Oh and did you notice that I said that enabling prioritization requires upgrades? It may not be as expensive as installing higher capacity line cards but actually configuring a network for prioritization is not cheap either and could (depending on circumstances) end up more expensive than simply adding bandwidth. It is worth noting that many enterprise LANs have gone for the higher bandwidth approach because the cost of bandwidth has dropped so much that where 1Gbps was expensive 8 years ago and 100Mbps ridiculously expensive 16 years ago; today 1Gbps costs about what 10Mbps did 16 years ago. In other words rather than try to figure out which applications need the bandwidth it has worked out far cheaper in LAN environments to simply increase the size of the pipes by an order of magnitude or two and make the problem go away.

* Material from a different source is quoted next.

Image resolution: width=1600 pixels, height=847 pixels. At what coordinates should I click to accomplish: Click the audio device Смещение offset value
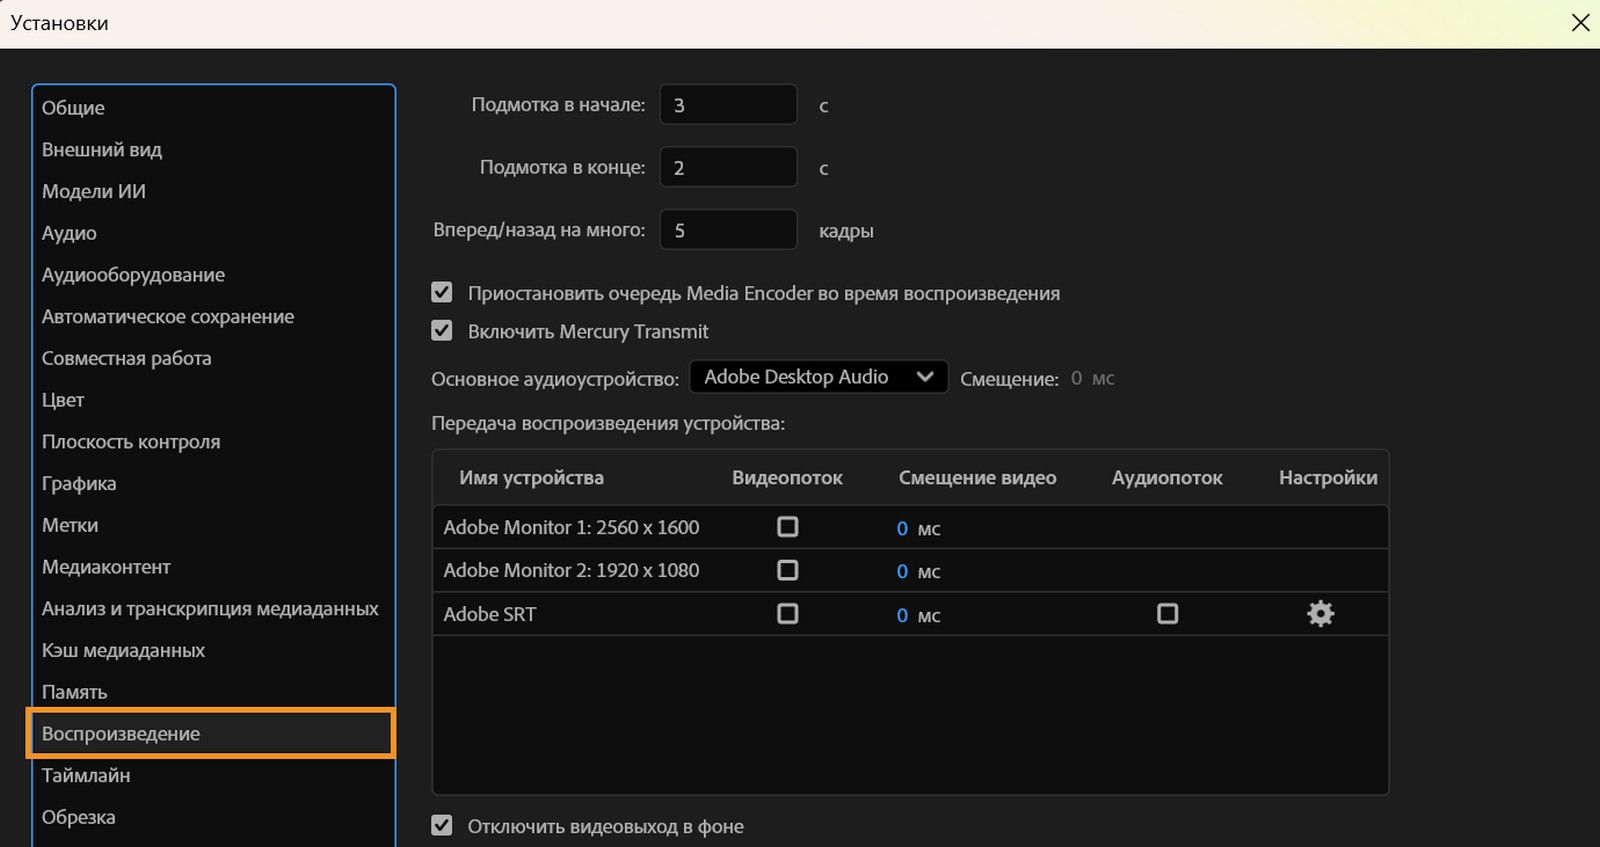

So, given that adding prioritization is not a cost-free exercise why are the telcos so keen to prioritize rather than throw bandwidth at the problem? Its obvious isn't it? they figure they can make more money by charging a premium for access to an artificially starved network. Its like a post office that deliberately throws away 10% of second class mail so that it can charge a premium for "guaranteed delivery" first class mail. If you wonder why people are salivating at WiMAX and 1001 other wireless alphabet soups this would be why. The telcos have got themselves a near monopoly on bandwidth and they would like to reap what monoploly profits they can from their monopoly.

Originally I was content to let them try and exploit what they think is a monopoly because I don't think they realize that their monopoly is on rather shakey ground. At present it isn't quite worth it for electricity companies, water utilities and other competitors to offer retail services even though they mostly have the potential to do so, but if telcos push the price of bandwidth up enough then it does indeed become interesting (currently most utilites offer fiber in their conduits wholesale to telcos). It is also entirely possible that the portals and ecomemrce sites could form a cooperative to buy alternative access. Yahoo Japan runs its own ISP, and it cooperates with BT in the UK. In the US recall that Google has bought up rights to a lot of dark (unused) fiber. I'm not clear what the US rules are for "local loop unbundling" but it probably doesn't matter. It would not be diffucult for some combination of eBay/Amazon/Google/Yahoo/Microsoft/Apple... to set up an ISP that served consumers and businesses in the 100 or so major US metro areas and offer 10 or even 100Mbps bandwidth to subscribers for $10/month. If they did so what do you think the value of telco stock would be?

I'm still mostly of that laisser-faire opinion (as is Andy Kessler at the Weekly Standard) but I think I want to invoke a minor public interest defence and say that I would vastly prefer it if the bandwidth providers and content providers were separate and hence I would prefer it if the telcos remain in business. Thus for their own good they should have net neutrality imposed on them because if they get their way they will be out of business unless they show more competitive awareness than they have in the recent past.

Update/addition: I see from the Radioblogger transcript of Hugh Hewitt's interview with Mike McCurry, one of the supporters of the Telco group is the vendor Lucatel (a.k.a. Lucent/altatel), a vendor who has a strong relationship with the incumbent telcos. Mr McCurry uses this to claim that the vendors support the lack of regulation approach. Now it is possible that other vendors support this approach but are not on the list but I can't help but notice the conspicuous absence from the list of companies like Cisco and Juniper who provide much of the newer internet equipment and who might be expected to be in favour of the telcos if it really were as clearly sensible as Mr McCurry claims. My guess is that Cisco doesn't mind whether it sells bigger pipes or packet filtering, but Lucatel wants to sell the latter because it will make more money doing so.